When MR Hari, CEO of Invis Multimedia, sold his ancestral property in 2007, he invested it in a hillside plot of two acres near Puliyarakonam, nearly 15 kilometres from Thiruvananthapuram; it was once planted with Acacia. The monsoon had denuded the area of its topsoil and no amount of tree planting helped in arresting the water from draining away from the hillside. Hari recalls planting 500 saplings every year only to see them wither away as the rocky and pebbly red soil could not retain water.
He says blasting at a quarry on the other bank creates tremors that disturb the water table in the region. “The little water retained used to drain away through small cracks in the rocky bed that occur due to the blasting,” he adds.
Hari began rearing cows and hens to see if the land could be fertilised with organic manure — he was clear that he did not want to use chemicals.
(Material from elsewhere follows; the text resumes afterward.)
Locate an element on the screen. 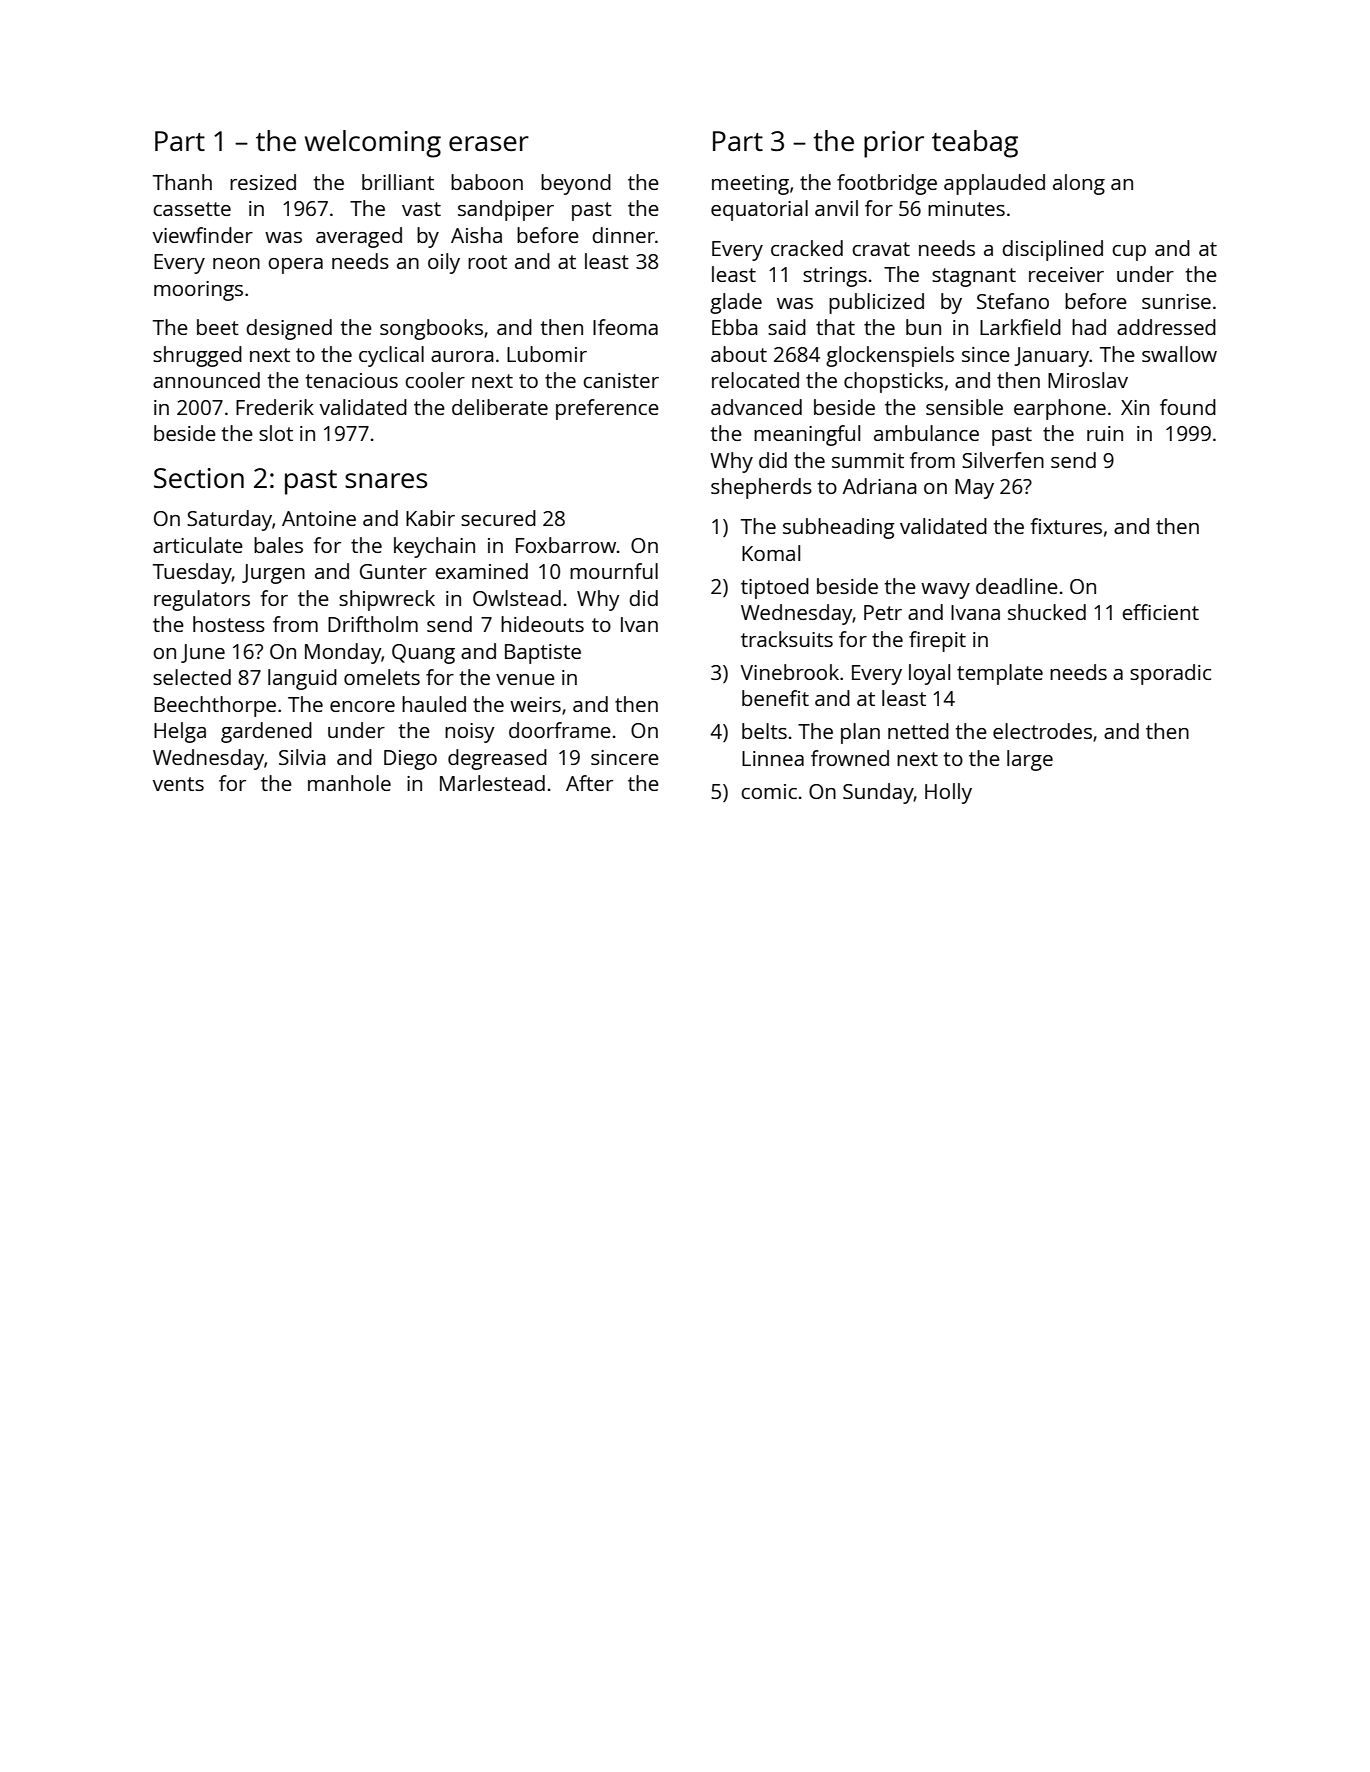 Image resolution: width=1370 pixels, height=1772 pixels. deliberate is located at coordinates (500, 407).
In 2015, Hari came across a video on Miyawaki planting, a method of restoring forests pioneered by Japanese botanist Akira Miyawaki. He had spent a lifetime specialising in restoring degraded land by growing native vegetation.
So, in 2017, Hari began experimenting with the Miyawaki model on a small plot on his property. He was helped by Dr. Mathew Dan, a soil scientist, Cherian Mathew, a farm journalist, and Madhu, Hari’s farming assistant.